--- Records to use ---

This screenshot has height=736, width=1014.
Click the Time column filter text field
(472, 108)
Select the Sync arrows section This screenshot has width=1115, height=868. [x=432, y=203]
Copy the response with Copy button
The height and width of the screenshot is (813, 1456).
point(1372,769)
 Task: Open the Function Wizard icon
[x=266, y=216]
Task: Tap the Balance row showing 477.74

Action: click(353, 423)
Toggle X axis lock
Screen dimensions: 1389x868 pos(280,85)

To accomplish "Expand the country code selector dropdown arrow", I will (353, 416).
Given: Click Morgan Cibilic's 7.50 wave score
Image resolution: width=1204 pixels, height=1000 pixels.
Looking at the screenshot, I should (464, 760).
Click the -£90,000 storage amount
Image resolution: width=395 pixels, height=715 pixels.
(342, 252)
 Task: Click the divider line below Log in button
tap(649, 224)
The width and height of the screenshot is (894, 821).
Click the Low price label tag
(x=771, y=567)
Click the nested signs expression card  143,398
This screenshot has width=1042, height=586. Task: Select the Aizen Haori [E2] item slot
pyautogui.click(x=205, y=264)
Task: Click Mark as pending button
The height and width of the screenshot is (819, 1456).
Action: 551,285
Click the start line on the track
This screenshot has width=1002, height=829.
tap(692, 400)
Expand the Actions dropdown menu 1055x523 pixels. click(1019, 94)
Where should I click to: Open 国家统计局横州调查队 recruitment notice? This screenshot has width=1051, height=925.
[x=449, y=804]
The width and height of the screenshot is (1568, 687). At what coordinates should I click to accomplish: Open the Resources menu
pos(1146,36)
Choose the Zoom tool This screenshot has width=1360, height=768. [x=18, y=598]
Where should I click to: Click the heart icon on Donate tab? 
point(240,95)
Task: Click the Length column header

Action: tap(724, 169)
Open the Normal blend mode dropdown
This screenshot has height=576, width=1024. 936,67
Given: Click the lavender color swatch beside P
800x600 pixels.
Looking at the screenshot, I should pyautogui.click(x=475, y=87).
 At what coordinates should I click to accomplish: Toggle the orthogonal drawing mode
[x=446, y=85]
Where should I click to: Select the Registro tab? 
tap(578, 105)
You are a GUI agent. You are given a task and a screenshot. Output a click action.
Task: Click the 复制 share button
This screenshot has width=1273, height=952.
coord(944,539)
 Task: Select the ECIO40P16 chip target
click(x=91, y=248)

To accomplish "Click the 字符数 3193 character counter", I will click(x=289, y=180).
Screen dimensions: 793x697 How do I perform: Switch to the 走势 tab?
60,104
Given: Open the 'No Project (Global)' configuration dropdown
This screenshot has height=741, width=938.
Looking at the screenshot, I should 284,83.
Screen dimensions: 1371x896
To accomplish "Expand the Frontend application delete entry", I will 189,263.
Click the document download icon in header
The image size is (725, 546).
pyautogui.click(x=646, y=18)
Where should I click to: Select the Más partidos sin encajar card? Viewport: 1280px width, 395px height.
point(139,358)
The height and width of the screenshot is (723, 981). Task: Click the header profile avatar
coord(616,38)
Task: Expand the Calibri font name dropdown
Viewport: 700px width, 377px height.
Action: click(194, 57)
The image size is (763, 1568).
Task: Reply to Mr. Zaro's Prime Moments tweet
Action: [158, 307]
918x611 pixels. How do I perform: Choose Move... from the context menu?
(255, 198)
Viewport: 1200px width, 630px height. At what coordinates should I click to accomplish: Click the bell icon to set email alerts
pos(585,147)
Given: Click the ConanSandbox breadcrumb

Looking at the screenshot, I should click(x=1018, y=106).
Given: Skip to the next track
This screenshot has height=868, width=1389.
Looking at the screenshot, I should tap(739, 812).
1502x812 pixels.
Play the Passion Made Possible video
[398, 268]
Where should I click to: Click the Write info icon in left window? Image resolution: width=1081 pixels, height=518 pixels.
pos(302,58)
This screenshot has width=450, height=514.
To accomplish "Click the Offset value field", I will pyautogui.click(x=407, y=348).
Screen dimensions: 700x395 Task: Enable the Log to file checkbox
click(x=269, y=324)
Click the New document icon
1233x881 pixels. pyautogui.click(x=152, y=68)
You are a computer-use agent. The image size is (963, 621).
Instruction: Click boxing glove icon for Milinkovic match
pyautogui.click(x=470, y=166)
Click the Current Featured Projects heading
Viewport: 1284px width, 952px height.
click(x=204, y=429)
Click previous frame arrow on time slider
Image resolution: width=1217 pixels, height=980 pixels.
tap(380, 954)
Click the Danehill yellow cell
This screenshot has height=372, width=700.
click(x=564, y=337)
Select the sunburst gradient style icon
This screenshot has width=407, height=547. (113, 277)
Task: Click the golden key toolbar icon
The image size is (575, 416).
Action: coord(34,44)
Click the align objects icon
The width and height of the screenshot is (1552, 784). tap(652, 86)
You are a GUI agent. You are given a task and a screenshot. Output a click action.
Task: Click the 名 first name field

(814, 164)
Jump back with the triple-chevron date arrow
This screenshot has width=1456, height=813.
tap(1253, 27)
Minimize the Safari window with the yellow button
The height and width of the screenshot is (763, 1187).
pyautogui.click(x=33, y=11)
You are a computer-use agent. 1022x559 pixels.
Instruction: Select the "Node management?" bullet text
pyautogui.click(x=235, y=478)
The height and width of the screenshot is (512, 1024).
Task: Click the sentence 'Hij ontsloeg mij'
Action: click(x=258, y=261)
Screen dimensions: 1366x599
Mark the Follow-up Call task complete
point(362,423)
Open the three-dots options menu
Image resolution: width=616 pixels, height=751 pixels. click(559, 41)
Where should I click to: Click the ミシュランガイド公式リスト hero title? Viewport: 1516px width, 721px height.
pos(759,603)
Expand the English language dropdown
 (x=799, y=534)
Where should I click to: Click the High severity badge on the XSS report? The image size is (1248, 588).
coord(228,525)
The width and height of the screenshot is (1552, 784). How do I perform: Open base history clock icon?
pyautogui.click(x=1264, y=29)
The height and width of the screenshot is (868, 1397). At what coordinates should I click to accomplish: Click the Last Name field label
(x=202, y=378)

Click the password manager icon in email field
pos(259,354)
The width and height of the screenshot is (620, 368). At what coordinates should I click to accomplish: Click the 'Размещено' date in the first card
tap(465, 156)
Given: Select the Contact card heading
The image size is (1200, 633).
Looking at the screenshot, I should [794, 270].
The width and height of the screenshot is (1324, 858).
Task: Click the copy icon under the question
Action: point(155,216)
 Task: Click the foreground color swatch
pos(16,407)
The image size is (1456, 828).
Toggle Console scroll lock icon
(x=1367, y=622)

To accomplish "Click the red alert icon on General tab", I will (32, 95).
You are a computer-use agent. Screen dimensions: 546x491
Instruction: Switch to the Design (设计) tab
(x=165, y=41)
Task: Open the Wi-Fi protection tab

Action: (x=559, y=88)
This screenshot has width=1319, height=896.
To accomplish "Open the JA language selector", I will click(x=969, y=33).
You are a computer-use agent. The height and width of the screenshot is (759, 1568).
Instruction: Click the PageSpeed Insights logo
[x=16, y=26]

---

Give the part of the listing that runs from its start through the line containing "tap(578, 105)" as a numbered list, ends included and blank lines left out.

→ Solution:
1. This screenshot has height=736, width=1014.
2. Click the Time column filter text field
3. (472, 108)
4. Select the Sync arrows section This screenshot has width=1115, height=868. [x=432, y=203]
5. Copy the response with Copy button
6. The height and width of the screenshot is (813, 1456).
7. point(1372,769)
8.  Task: Open the Function Wizard icon
9. [x=266, y=216]
10. Task: Tap the Balance row showing 477.74
11. Action: click(353, 423)
12. Toggle X axis lock
13. Screen dimensions: 1389x868 pos(280,85)
14. To accomplish "Expand the country code selector dropdown arrow", I will (353, 416).
15. Given: Click Morgan Cibilic's 7.50 wave score
16. Image resolution: width=1204 pixels, height=1000 pixels.
17. Looking at the screenshot, I should (464, 760).
18. Click the -£90,000 storage amount
19. Image resolution: width=395 pixels, height=715 pixels.
20. (342, 252)
21.  Task: Click the divider line below Log in button
22. tap(649, 224)
23. The width and height of the screenshot is (894, 821).
24. Click the Low price label tag
25. (x=771, y=567)
26. Click the nested signs expression card  143,398
27. This screenshot has width=1042, height=586. Task: Select the Aizen Haori [E2] item slot
28. pyautogui.click(x=205, y=264)
29. Task: Click Mark as pending button
30. The height and width of the screenshot is (819, 1456).
31. Action: 551,285
32. Click the start line on the track
33. This screenshot has width=1002, height=829.
34. tap(692, 400)
35. Expand the Actions dropdown menu 1055x523 pixels. click(1019, 94)
36. Where should I click to: Open 国家统计局横州调查队 recruitment notice? This screenshot has width=1051, height=925.
37. [x=449, y=804]
38. The width and height of the screenshot is (1568, 687). At what coordinates should I click to accomplish: Open the Resources menu
39. pos(1146,36)
40. Choose the Zoom tool This screenshot has width=1360, height=768. [x=18, y=598]
41. Where should I click to: Click the heart icon on Donate tab? 
42. point(240,95)
43. Task: Click the Length column header
44. Action: tap(724, 169)
45. Open the Normal blend mode dropdown
46. This screenshot has height=576, width=1024. 936,67
47. Given: Click the lavender color swatch beside P
48. 800x600 pixels.
49. Looking at the screenshot, I should pyautogui.click(x=475, y=87).
50.  At what coordinates should I click to accomplish: Toggle the orthogonal drawing mode
51. [x=446, y=85]
52. Where should I click to: Select the Registro tab? 
53. tap(578, 105)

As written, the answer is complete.